Friday, January 21, 2005

CLS Sentencing Panel – Prosecutorial Discretion and Its Challenges

The first panel addressed the topic of prosecutorial discretion and its changes. The moderator was CLS Professor Paul Shechtman.

The panelists were:

Martha Coakley, District Attorney, Middlesex County, MA
Michele Hirshman, First Deputy A.G., New York State
Nancy King, Professor, Vanderbilt University School of Law
Ronald F. Wright, Professor, Wake Forest University School of Law

What follows are some highlights from the panel discussion. This is by no means a complete or official report on the symposium; the Columbia Law Review will have an official report soon. All errors are my own.
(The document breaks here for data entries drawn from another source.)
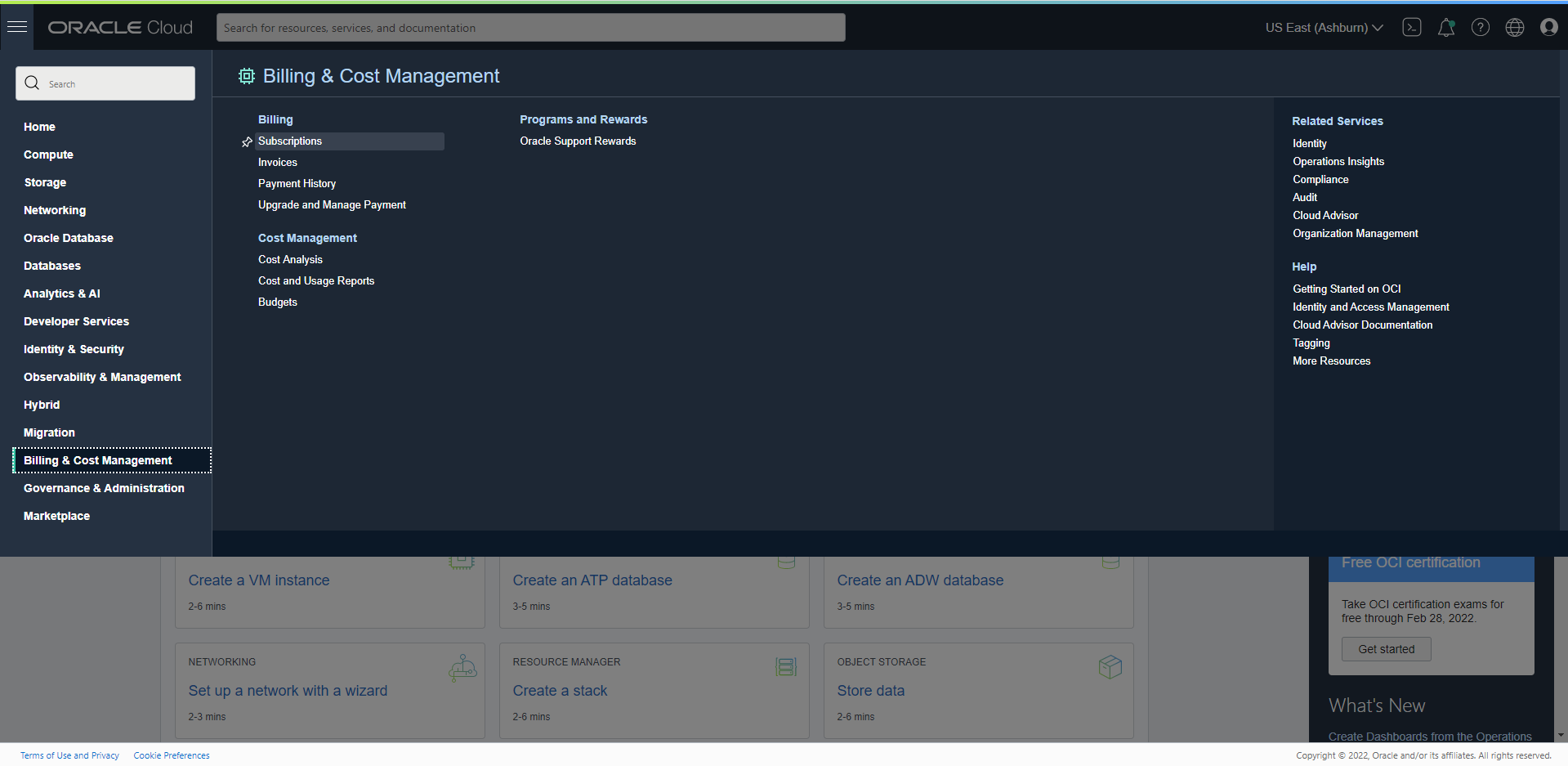1568x766 pixels.
Task: Click the Oracle Cloud logo
Action: pyautogui.click(x=119, y=27)
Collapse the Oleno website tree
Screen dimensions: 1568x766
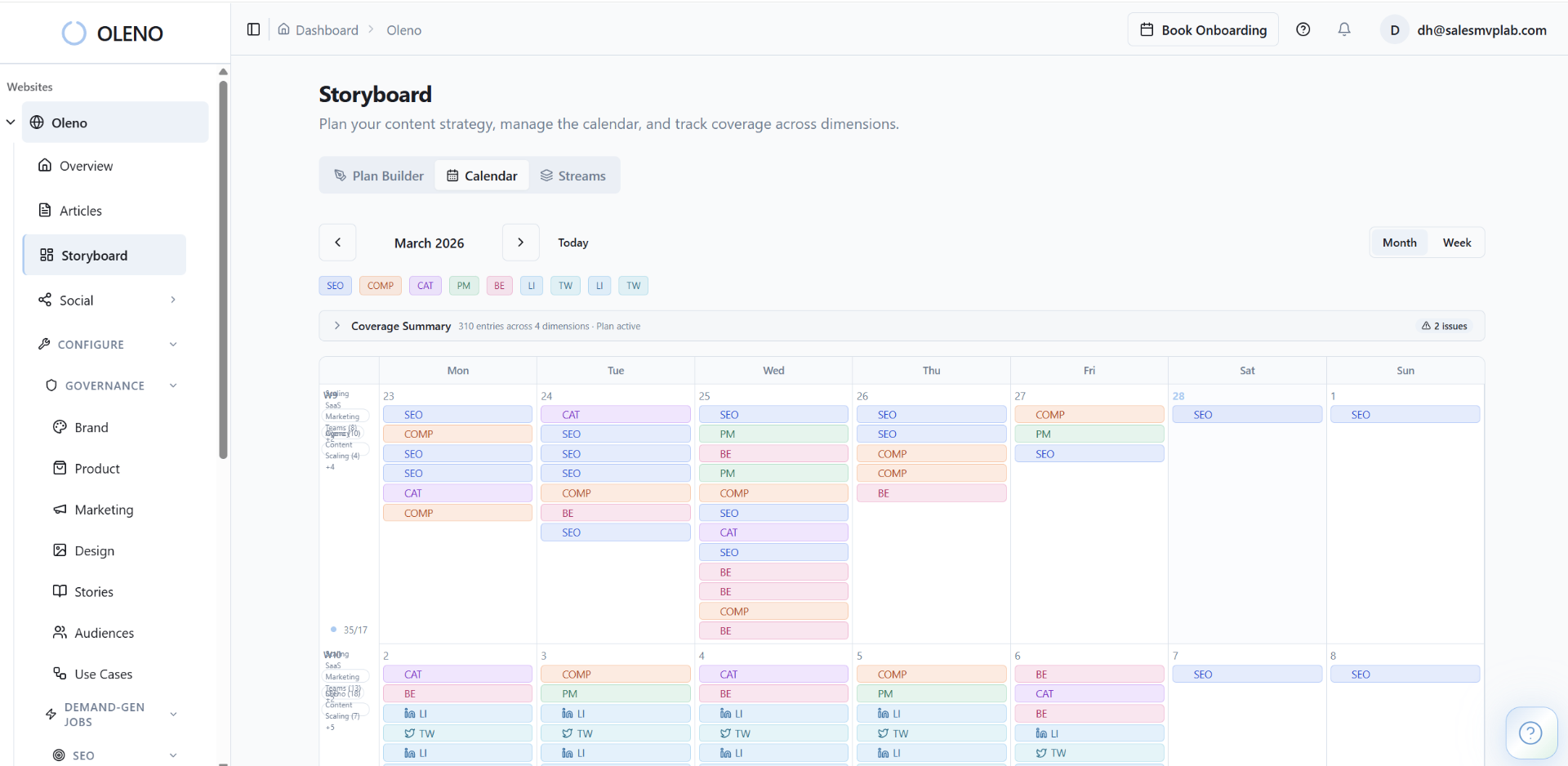pos(10,122)
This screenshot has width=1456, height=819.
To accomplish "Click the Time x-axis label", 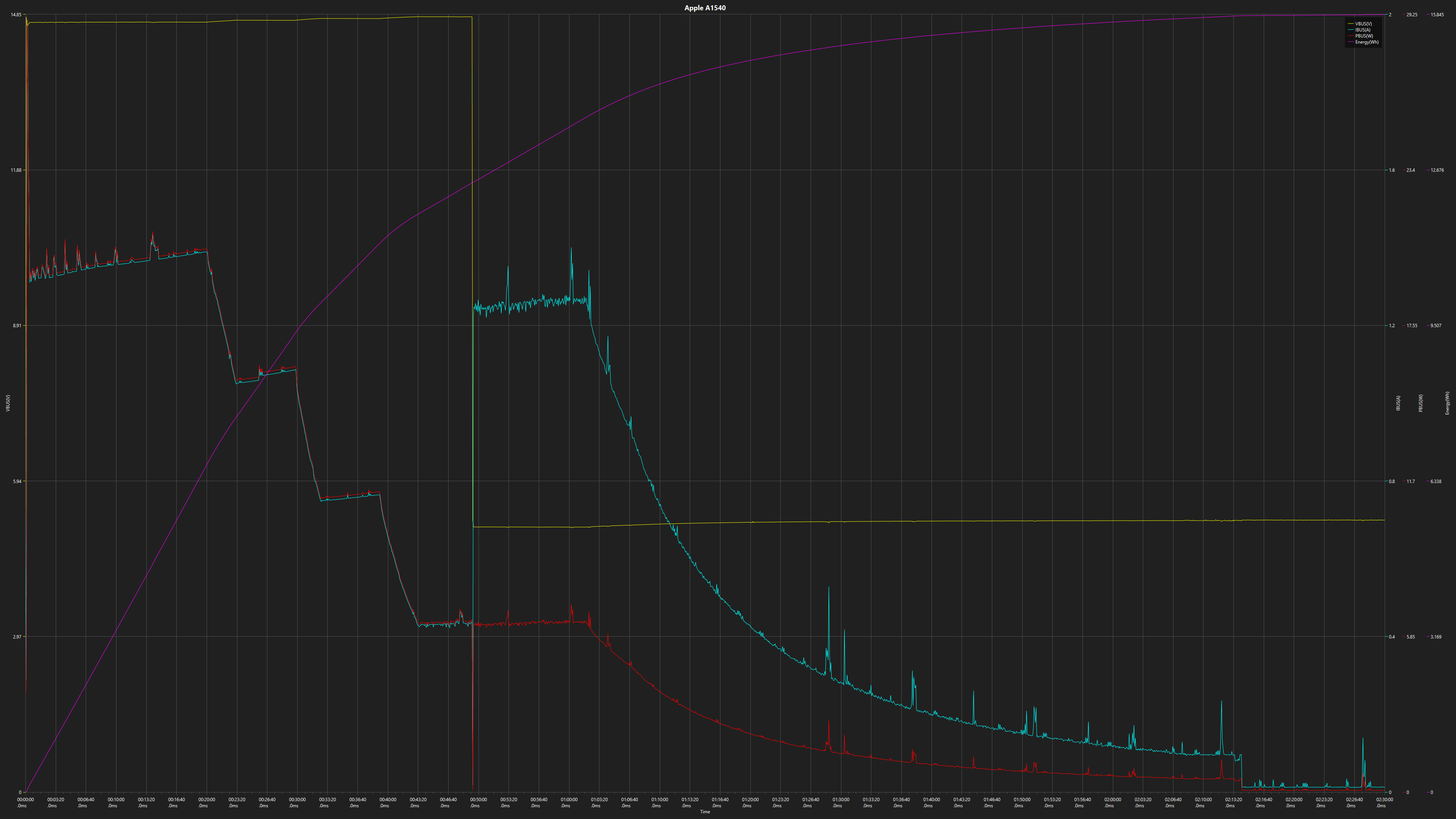I will [x=705, y=812].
This panel will explore whether prosecutorial discretion holds the keys to state sentencing, as many say does in the federal system.

Ron Wright

Prof. Wright began his comments by discussing the regulatory imbalance in sentencing. Analogizing the imbalance to other more traditional areas of regulation, he suggests that we can learn from the regulatory imbalances in sentencing.
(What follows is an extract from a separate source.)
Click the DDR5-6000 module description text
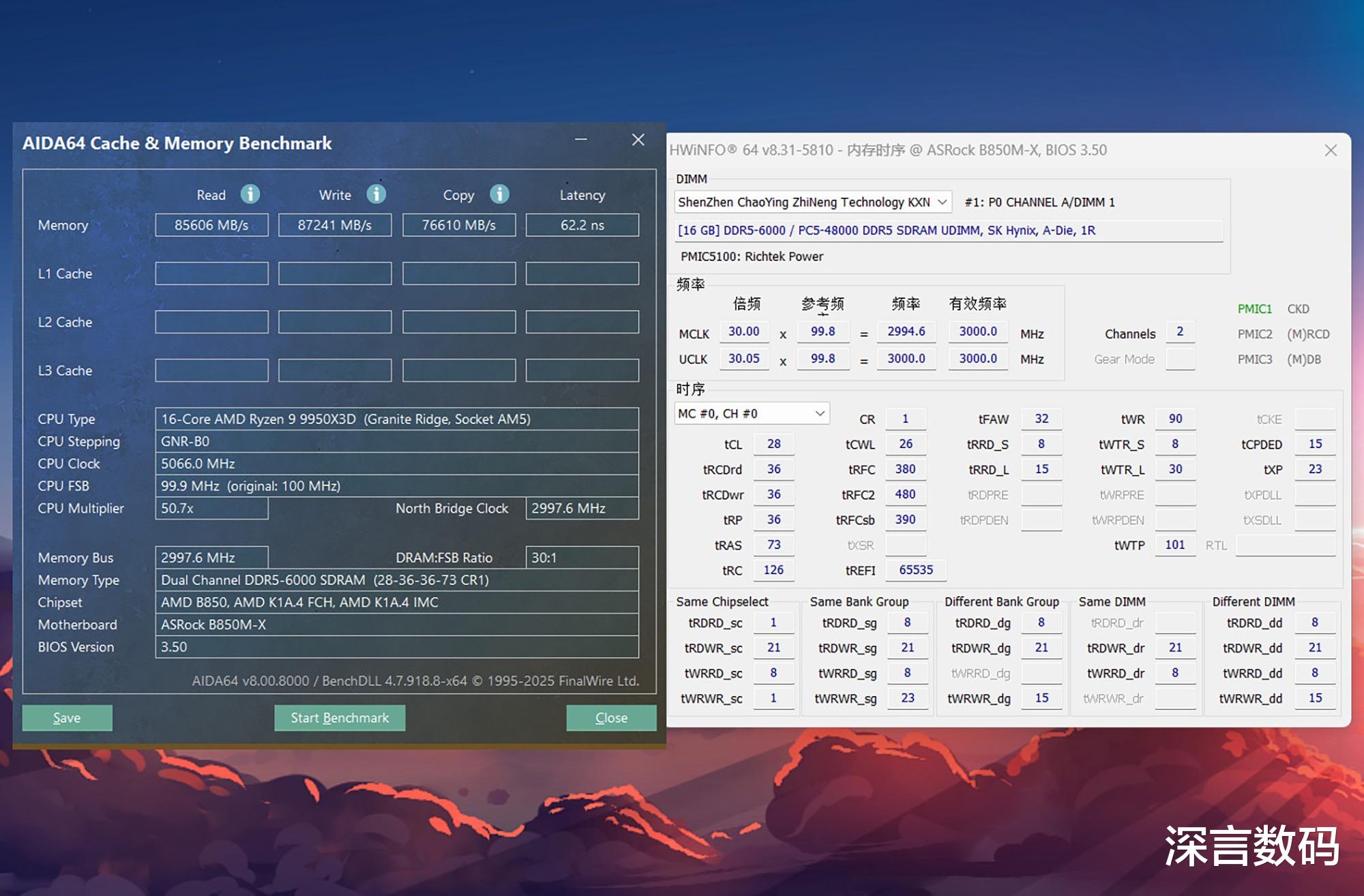 [887, 230]
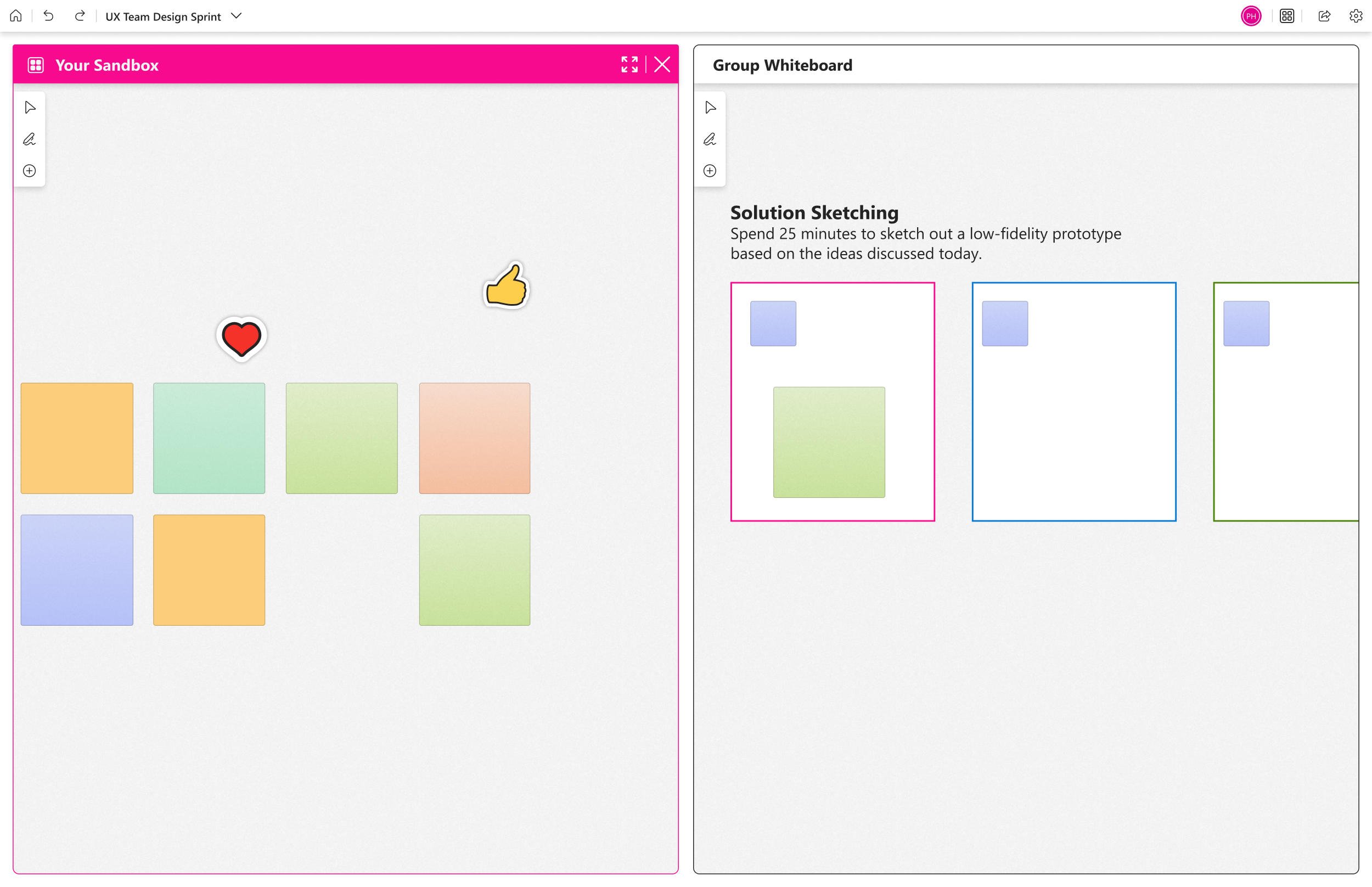1372x887 pixels.
Task: Toggle the sandbox grid icon in top bar
Action: [1287, 16]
On the topic of prosecutorial guidelines, Prof. Wright noted that some states like Kansas (and Minnesota) considered establishing prosecutorial guidelines, but in the end abandoned the effort. At least one state – Washington – has experimented with the idea of prosecutorial guidelines. These are internal guidelines, however.

Prof. Wright spent a fair amount of time talking about New Jersey, a state he described as not the hot bed of sentencing reform.

Nancy King

Whereas Prof. Wright’s focus was on macro-sentencing issues, Prof. King focused on the micro picture.

She noted that a great deal of the sentencing disparity debate has focused on racial disparities and disparity among sentencing judges. Missing from the analysis is a study of the mode of conviction. For example, sentences will vary depending on whether the defendant chose a bench trial instead of a jury trial, or went to trial at all. This is what some have called the guideline’s dirty little secret.

Prof. King is in the midst of studying data from 5 states (Pennsylvania, Maryland, Minnesota, Kansas and Washington) to study the disparities that arise based on different modes of conviction. This is a work in progress but she shared some of her preliminary results.

In Maryland and Pennsylvania she found that when the defendant chooses a jury trial, they are much more likely to be incarcerated.

(Except for cocaine offenses in Pennsylvania where bench trials are more likely to result in incarceration, but incarceration rates are lower in bench trials for simple possession).

In Washington, whether the defendant pled guilty, chose a bench trial or a jury trial, the rate of incarceration did not vary in a statistically significant manner.

In Minnesota she examined 3 offenses and found that in 5th degree drug cases, a bench trial meant the defendant was less likely to go to jail.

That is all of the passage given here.